Bogue Inlet Pier deal falls through
"Bogue Inlet Pier and its surrounding property is back on the market, and Emerald Isle is back at work on its efforts to buy one of the last public fishing piers on the island," according to the Jacksonville Daily News.

"The town announced Tuesday that its previous agreement with Mid-Atlantic Real Estate and Development of Raleigh to acquire the pier and 3.8 acres of land around it has fallen through.

" 'It’s frustrating; but we tried as hard as we possibly could to make it work, and we’ll keep trying,' said Town Manager Frank Rush.

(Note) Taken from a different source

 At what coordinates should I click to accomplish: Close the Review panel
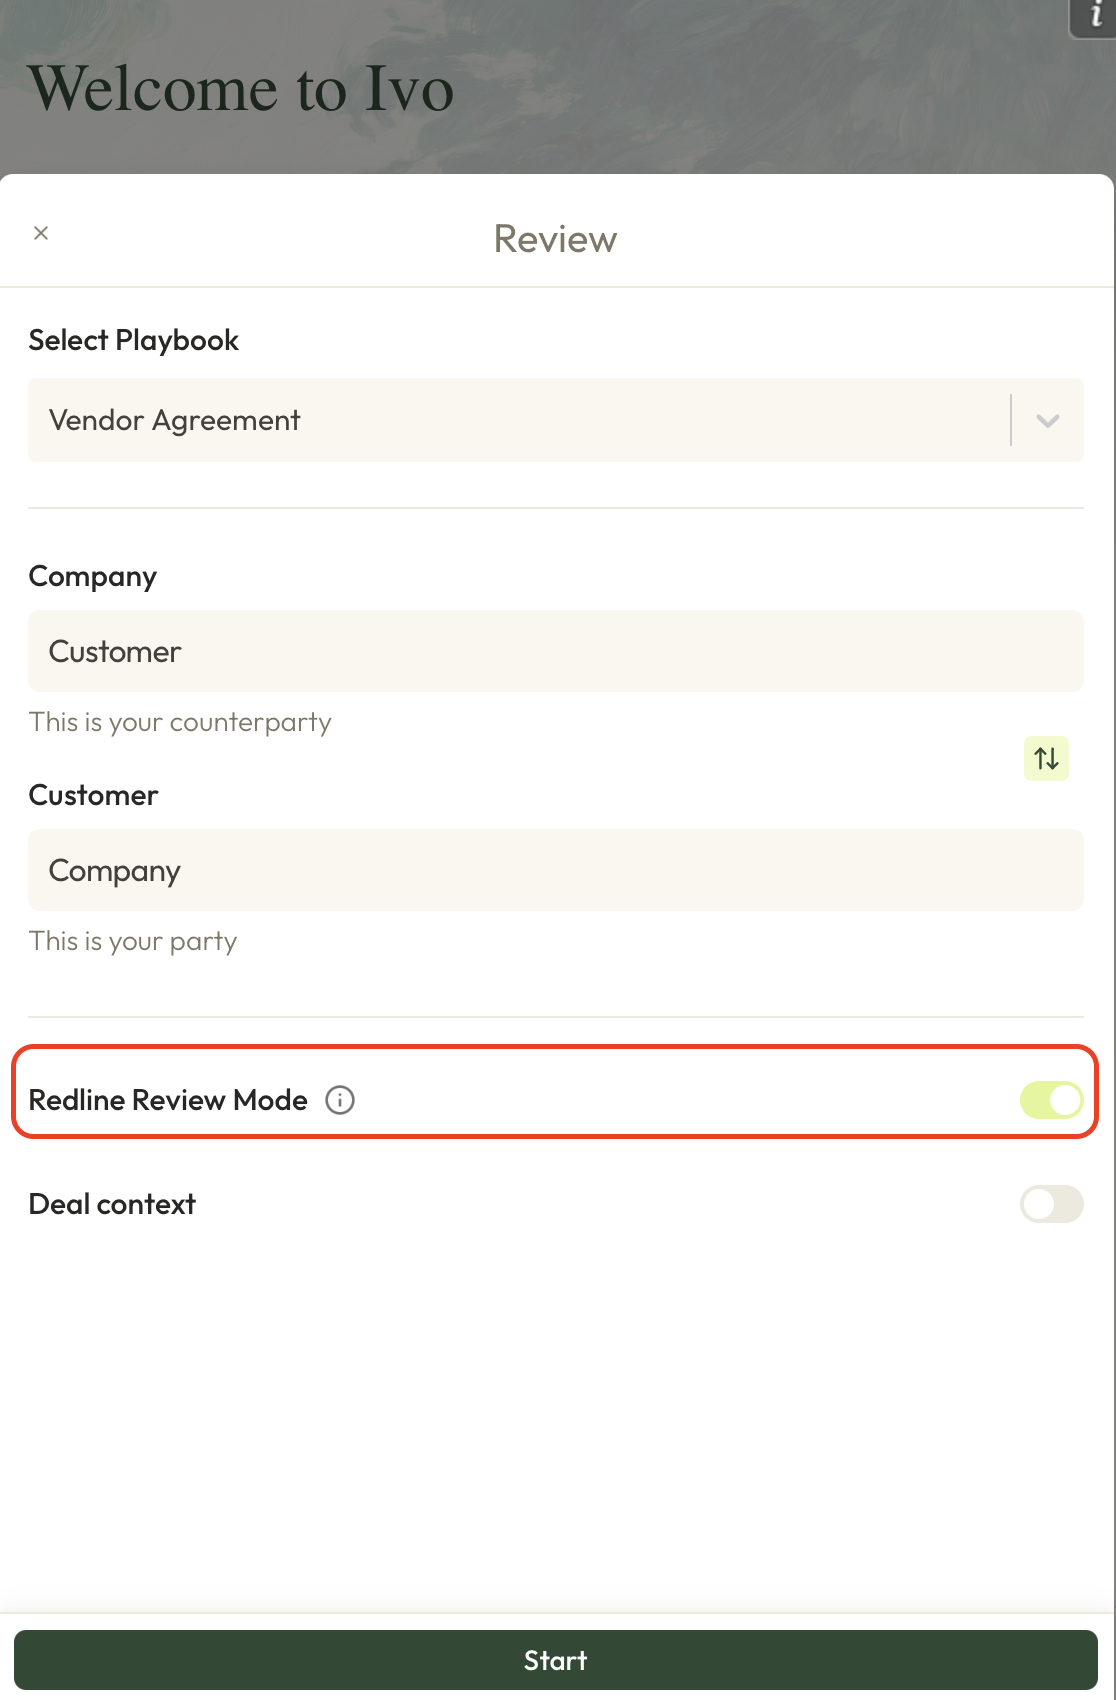41,233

"Mid-Atlantic held a contract to purchase a total of 15 acres, and the town had developed plans to buy the pier and improve water quality in the vicinity by removing three stormwater outfalls that drain into the ocean.

"The deal was contingent upon the town receiving a $3 million N.C. Clean Water Management Trust Fund grant and Mid-Atlantic finalizing its purchase from the Stanley family of Emerald Isle.

"Rush said the contract between the Stanley family and Mid-Atlantic has been terminated, thus also terminating the town’s agreement."

Hispanics have role in state economy
"The influx of Hispanics, both authorized and unauthorized, has created a complex economic give and take within North Carolina, members of the business community and others discussed Tuesday at a seminar in Greenville," according to the Greenville Daily Reflector.

"The seminar, Exploring the Economic Impact of North Carolina's Hispanic Population, was the sixth to be held across the state. It was sponsored by the Z. Smith Reynolds Foundation in conjunction with North Carolina Citizens for Business and Industry and the North Carolina Bankers Association.

"The luncheon session revolved around a study by the University of North Carolina's Frank Hawkins Kenan Institute of Private Enterprise. ...

"Ultimately, the study concluded the fiscal impact to the state of Hispanics through education, health services and corrections totaled about $817 million in 2004. Direct and indirect tax contributions by Hispanics for the same year added to $756 million, resulting in a net cost for the state budget of $61 million or approximately $102 per Hispanic resident.

" 'People say Aha, they're costing us, but before you Aha, think how much you cost us,' the study's co-author, James Johnson Jr., told seminar attendees Tuesday."